A biomarker combination that includes interleukin-6 (IL-6) together with the established markers glial fibrillary acidic protein (GFAP) and ubiquitin C-terminal hydrolase L1 (UCH-L1) has shown excellent discriminatory ability in CT-negative patients with mild traumatic brain injury (mTBI).
The new study led by Monash University and The Alfred Emergency Department in Melbourne, Australia, and published in the journal Neurology, found that this combination of protein biomarkers showed sensitivity and specificity in distinguishing patients with mTBI who were under the age of 50 and presented to an emergency department within six hours of injury.
Study lead and Monash Trauma Group principal investigator Dr Stuart McDonald said: ‘Concussion diagnosis is notoriously challenging in many cases because clinicians rely on subjective observations of physical signs and self-reported symptoms, neither of which are specific to concussion and often exhibit subtlety and rapid evolution.
‘Consequently, even in the ED, individuals can be discharged without a definitive diagnosis. Our findings showed that the panel of biomarkers we assessed performed really well even in patients that lacked the more overt signs of concussion, such as loss of consciousness or post-traumatic amnesia.‘
In 2018, the US FDA approved a blood test using the Banyan Brain Trauma Indicator, which measures GFAP and UCH-L1 to help determine the need for a CT scan in suspected mTBI.
Researchers in the current study sought to determine if there was a better combination of biomarkers that could more accurately be linked to mTBI and thus help diagnose the condition in CT negative patients.
If approved, a blood test identifying these three biomarkers could improve the accuracy diagnostic process of mTBI when used alongside existing measures such as physical signs and symptom self-reporting.
Biomarker combination and mTBI
The researchers measured a number of biomarkers, including IL-6, GFAP and UCH-L1 within six hours of of injury. The values of each biomarker were then compared to those seen in uninjured controls.
The results showed that adding plasma IL-6 to the standard panel which includes only GFAP and UCH-L1 showed incredible sensitivity and specificity in distinguishing individuals with mTBI (n=74) compared to control (n=44) within six hours of injury.
The biomarker performance was similar between sexes and for participants with and without loss of consciousness and/or post traumatic amnesia.

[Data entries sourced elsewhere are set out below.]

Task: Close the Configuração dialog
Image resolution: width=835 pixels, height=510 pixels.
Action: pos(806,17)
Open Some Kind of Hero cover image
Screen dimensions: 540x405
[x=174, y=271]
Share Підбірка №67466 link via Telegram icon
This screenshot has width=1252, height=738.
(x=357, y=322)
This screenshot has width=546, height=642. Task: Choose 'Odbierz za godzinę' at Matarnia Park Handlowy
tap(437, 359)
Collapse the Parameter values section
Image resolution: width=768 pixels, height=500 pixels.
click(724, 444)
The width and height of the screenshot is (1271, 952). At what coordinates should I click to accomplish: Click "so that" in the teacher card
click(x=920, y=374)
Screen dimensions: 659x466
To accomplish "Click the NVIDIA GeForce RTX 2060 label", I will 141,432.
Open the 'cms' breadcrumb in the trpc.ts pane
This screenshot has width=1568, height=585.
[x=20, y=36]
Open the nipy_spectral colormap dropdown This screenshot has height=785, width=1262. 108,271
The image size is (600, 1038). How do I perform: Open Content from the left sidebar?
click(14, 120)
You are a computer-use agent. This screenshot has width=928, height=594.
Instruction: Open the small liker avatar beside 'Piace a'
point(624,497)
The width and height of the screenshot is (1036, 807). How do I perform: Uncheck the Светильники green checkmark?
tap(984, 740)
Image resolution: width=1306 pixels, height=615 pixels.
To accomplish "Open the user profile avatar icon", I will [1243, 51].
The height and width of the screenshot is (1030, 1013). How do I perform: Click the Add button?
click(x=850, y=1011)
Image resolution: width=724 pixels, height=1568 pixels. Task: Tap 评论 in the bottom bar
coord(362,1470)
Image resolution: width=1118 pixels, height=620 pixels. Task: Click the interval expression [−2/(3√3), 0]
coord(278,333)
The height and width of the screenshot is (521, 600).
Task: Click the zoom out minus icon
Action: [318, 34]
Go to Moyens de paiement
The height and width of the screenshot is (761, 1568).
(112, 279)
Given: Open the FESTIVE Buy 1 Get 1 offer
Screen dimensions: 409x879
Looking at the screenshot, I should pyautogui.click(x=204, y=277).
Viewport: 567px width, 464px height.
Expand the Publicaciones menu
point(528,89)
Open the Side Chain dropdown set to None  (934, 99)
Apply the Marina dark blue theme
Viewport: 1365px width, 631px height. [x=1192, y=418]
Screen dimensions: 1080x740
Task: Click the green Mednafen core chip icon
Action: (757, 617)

Co-study lead and Monash University Professor Biswadev Mitra, who is director of emergency medicine research at The Alfred, said that ‘if further research validated these results‘ and the biomarkers were granted regulatory approval, ‘they could increase diagnosis certainty not just for clinicians but for patients too, enabling earlier management‘.
He added: ‘Within the ED, we believe the test might prove useful in providing certainty in difficult-to-assess cases, especially when a patient may be unwilling or unable to communicate their symptoms. One example could be in cases of domestic violence, where the test might reveal a mild brain injury that could otherwise go unnoticed.‘
In the same patients studied a week after their concussion, the researchers found the biomarker neurofilament light (NfL) was elevated and had comparable diagnostic properties as the acute markers (AUC=0.81, 95%CI=0.72-0.90).
Dr McDonald said this suggested NfL could be particularly suited for assisting concussion diagnosis in cases of delayed assessments.
‘Beyond the ED, measures of blood NfL may be most beneficial when individuals consult a GP multiple days after an impact, especially in situations where diagnostic certainty is crucial for making safe return-to-work or return-to-play decisions, such as in military or sports settings,‘ Dr McDonald added.